The problem was not that of a repressive state prohibiting its population to tinker around with the new gadgets produced in the capitalist West, but rather of financial constraints that came in the form of a hefty import tax. »We smuggled everything,« laughs Fox & His Friends co-owner Leri Ahel. »I lived one hour away from Italy and would go there to buy 15 to 20 records at a time, simply because I didn’t want to pay taxes!« This, adds Vladimir Ivković, greatly slowed down the veritable explosion of electronic music in the SFRY—though it did happen, and with a bang at that. Discom’s Todorović and Novaković point out that in the tightly-knit music scene, mutual aid was key: »You would borrow some gear from a friend, play on their album, record something in their home studio, and then return the favour.«
»Some people sensed that the party was coming to an end—but they chose not to believe it«.
Željko Luketić
It is perhaps no surprise then that communal approaches were quite common in the SFRY’s 1980s music scene. Local art and music subcultures were often spearheaded by collectives or at least drew on a collectivist spirit, such as in the case of the infamous Crni Val, Black Wave, a school of film that was met with untypical political repression, or the Novi Primitivizam subculture in Sarajevo and Makedonska Streljba, rooted in the Macedonian post-punk scene. The most prominent examples was surely the Laibach-initiated NSK, but also NEP from Zagreb, who worked with Slovenian Videosex singer and Laibach collaborator Anja Rupel, thrived. This communal spirit as well as the availability—however limited—of the new means of production further diversified the music scene.
While new wave bands like Film, Idoli, or Električni Orgazam and synth pop groups such as Videosex, Denis & Denis, or Du Du A celebrated modest successes, also artists such as the Berlin School-inspired composer Miha Kralj managed to make a name for themselves on a smaller scale, and projects such as Data and its off-shoot The Master Scratch Band brought break-beat music and hip-hop to the SFRY. At the same time, there was something even more obscure brewing in underground circles—the kind of murky electronic music documented on the ten-part, vinyl-only compilation series »Ex Yu Electronica,« released on the Slovenian label Monofonika between 2010 and 2022.
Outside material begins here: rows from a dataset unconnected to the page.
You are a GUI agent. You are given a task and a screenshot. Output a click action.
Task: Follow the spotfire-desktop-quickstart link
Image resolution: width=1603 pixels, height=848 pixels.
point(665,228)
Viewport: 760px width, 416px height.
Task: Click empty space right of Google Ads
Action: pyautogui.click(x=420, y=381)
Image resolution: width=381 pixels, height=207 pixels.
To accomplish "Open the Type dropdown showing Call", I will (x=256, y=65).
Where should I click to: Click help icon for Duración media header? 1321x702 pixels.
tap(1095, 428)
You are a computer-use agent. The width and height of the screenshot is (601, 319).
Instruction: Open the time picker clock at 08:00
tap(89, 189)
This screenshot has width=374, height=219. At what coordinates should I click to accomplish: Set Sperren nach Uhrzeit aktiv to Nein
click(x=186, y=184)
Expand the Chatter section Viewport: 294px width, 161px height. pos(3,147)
Much like anywhere else, the SFRY in the 1980s witnessed the rise of alternative music infrastructures that relied heavily on tape-trading and fanzine culture. The lo-fi electronics of acts like AutopsiA or Rex Ilusivii were obviously inspired by the industrial music of Throbbing Gristle and Cabaret Voltaire, however they seemed to channel a specifically Yugoslav experience during the 1980s. »The first track that Rex Ilusivii released was called ›Zla Kob,‹ which is hard to translate,« says Ivković, who through his Offen label has put out previously unreleased albums by the prolific producer, including »In the Moon Cage«. »It is an expression of a premonition, something ominous—intuitive knowledge, a bad omen.«
A non-aligned country, the SFRY wasn’t as swept up in the Cold War anxiety like other countries, though the brutal reaction by Soviel forces to the 1956 revolution in neighbouring Hungary as well as the squashed Prague Spring had left its marks on the republic’s population. Rather than facing external threats though, it started to erode from within.
War Comes to Yugoslavia
The SFRY had already experienced political crises such as the Croatian Spring between 1967 and 1971. However, nationalistic sentiments started to rise in earnest after the death of Tito, and animosities between different factions started to (re-)emerge. Was this the beginning of the end? »Some people sensed that the party was coming to an end—but they chose not to believe it,« says Željko Luketić of Fox & His Friends. Even when tensions between different member states were rising around 1990, many thought that the worst outcome would be akin to the fall of the Iron Curtain or the dissolution of Czechoslovakia. »I was in the army back then,« exclaims Luketić’s partner Leri Ahel. »I wanted to get my military service over with—I didn’t expect the war to start so soon.«

But it did, and not only once. In June 1991, Croatia and Slovenia declared their independence. At that time, the Croatian War of Independence had already been raging for months. Shortly thereafter, the SFRY sent their troops into Slovenia for an intense ten-day period of fighting. It was followed by the Bosnian War and the massacre of Srebrenica, the Insurgency in Kosovo, the Kosovo War including the NATO bombing of Serbia, the Insurgency in the Preševo Valley, and the Insurgency in Macedonia. For more than a decade, former neighbours turned on each other, and the losses were devastating—an estimated 140.000 people died, and the entire was greatly transformed. The former SFRY became more divided than ever during the dark 1990s.
However, the music played on. Ahel remembers raves in underground shelters formerly belonging to Tito, and books such as Matthew Collins’ history of the Serbian radio station B92, »This is Serbia Calling: Rock ‘n’ Roll Radio and Belgrade’s Underground Resistance,« document sonic resistance in times of war and authoritarianism. Still, the shared history of the former SFRY states became a sensitive topic for many in the years to follow. »There was a time in the 1990s when the name Yugoslavia was a dirty word,« says Luketić. When he started playing ex-Yu music in his nightly radio programme at the Croatian Radio 101 in the 2000s, the sound of the mutual past was still considered a »forbidden fruit.«
A Message from Atlantis
Much has happened since then. »People are starting to renegotiate their feelings about Yugoslavia,« says Željko Luketić. Not only the music made in the SFRY experienced a revival, but its whole culture and mere existence. The term »yugonostalgia« entered the lexicon. Depending on who uses it, it is either an insult or an expression of longing for one of the most outstanding economic, social, and cultural European experiments after World War II. What does it mean then that numerous reissues and compilations, as well as a flurry of bootlegs and shady YouTube rips seem to trigger this yugonostalgia in audiences from other parts of the world, some of whom were born after the fog of war had cleared?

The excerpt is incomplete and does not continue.